What the heck? I was so sick of this word—I’d heard it all my life. The annoying ‘stay positive’ phrase played like a loony tune: ‘keep hope alive’, ‘keep an open mind’, ‘don't give up’. Dammit, I was so tired of it!
Feeling my hands sweating from nerves, I stepped into the hall. But damn, there were so many people! The guards were letting them in one by one—the moment somebody left, they let one person in to maintain a safe number of people inside. The instant I was finally in the hall, the crowd swarmed, pushed, and circled around me.
What a crazy, overwhelming experience!
Some areas near glass booths were so crowded that I couldn't even see the omegas sitting in them. I imagined how they must have felt: a thousand people judging them, staring, whispering… I heard the auctioneer's voice from afar, followed by cheers and applause when someone won a contract. The auctions took place in an annex, but I didn't head in that direction. The fair part was overstimulating enough.
Disoriented and out of my element, I roamed the aisles aimlessly, lacking any commitment or specific plan. Yeah, I guess I waswaiting it out, or rather walking it out. It felt like a nightmare—desperately trying to reach a destination but failing, no matter how hard I tried.
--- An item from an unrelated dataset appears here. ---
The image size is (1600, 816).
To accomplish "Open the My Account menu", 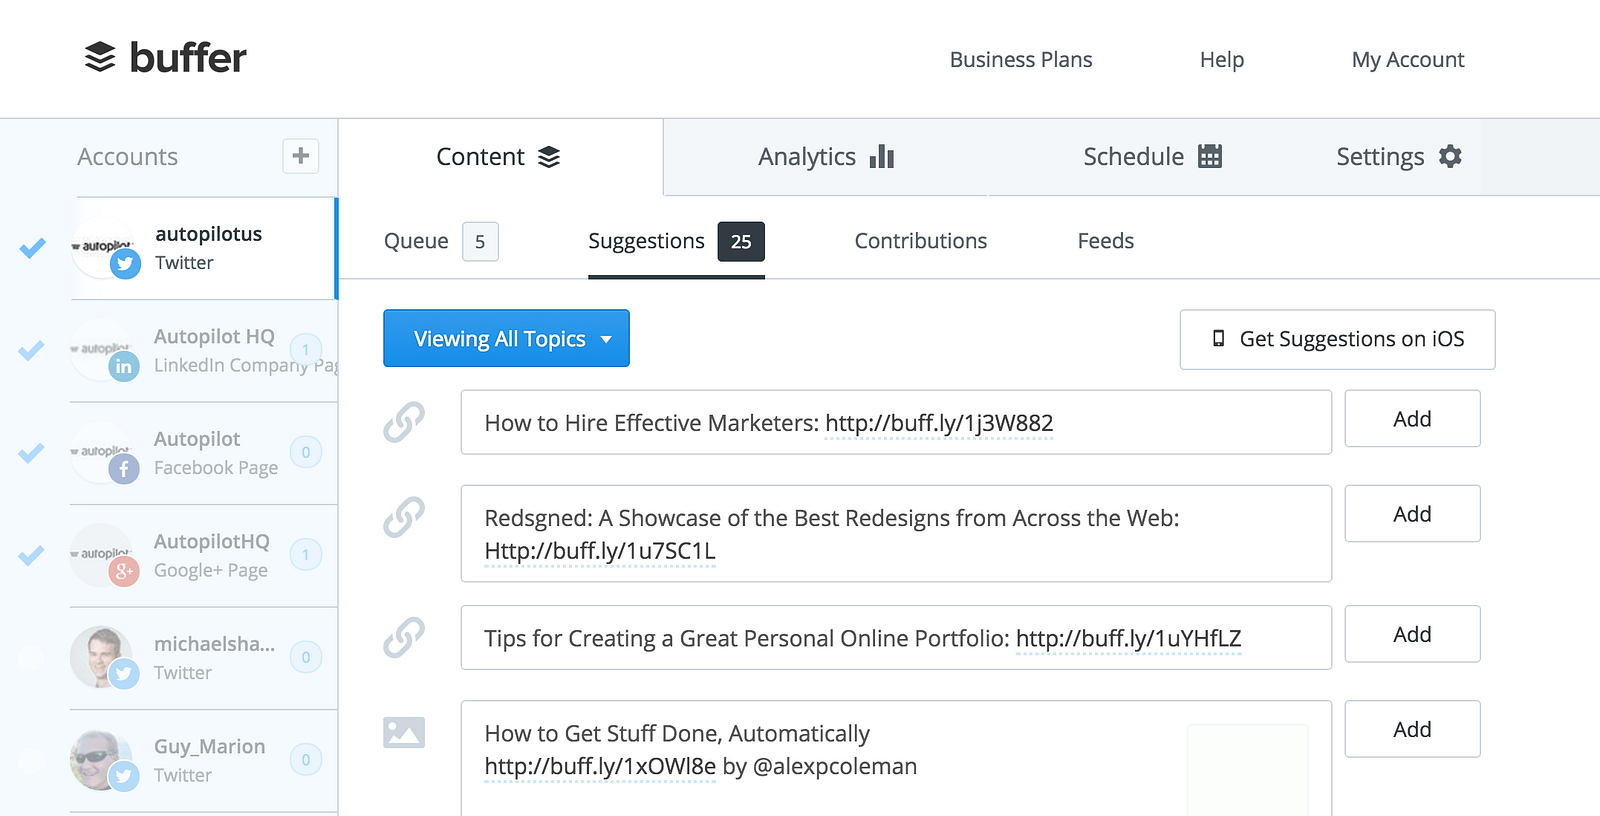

Finally, I drifted toward sections D and E, where omegas aged 35 to 50 were seated. These were usually people after one or more marital contracts, most of them with children, some almost grown-up. Their expressions were bored, some blatantly staring at their phone screens. Some booths were empty, their previous occupants having secured contracts.
As expected, none of the omegas sitting in the glass booths even gave me a second glance; they likely thought some lost beta had wandered into their aisle by chance.
There weren't many betas here; they probably realized they would have to compete with alphas for omegas, and it was always a losing battle. Even though I had broad shoulders typical for alphas and solid muscles, everyone just assumed I was a beta who got seriously jacked.
Yes, I wasn't on pheromone suppressants, and when someone got closer, he could smell me and recognize me as an alpha, but from a distance, it didn’t matter. And the omegas sat in those tightly closed glass booths. No chance for me.
So I walked slowly, watching the interactions of visitors with the omegas in their glass cubes. It was kind of cringy for me.
Most omegas had their pheromone-infused cards displayed on small shelves. The cost of buying such a card was $50, so not everyone was tempted. Some older omegas had blue LEDs lit up, signaling that they were on suppressants and intended to remain so for the entire marriage contract.
Next to each glass booth was an electronic board displaying basic data about the contractees and the pricing of their contracts.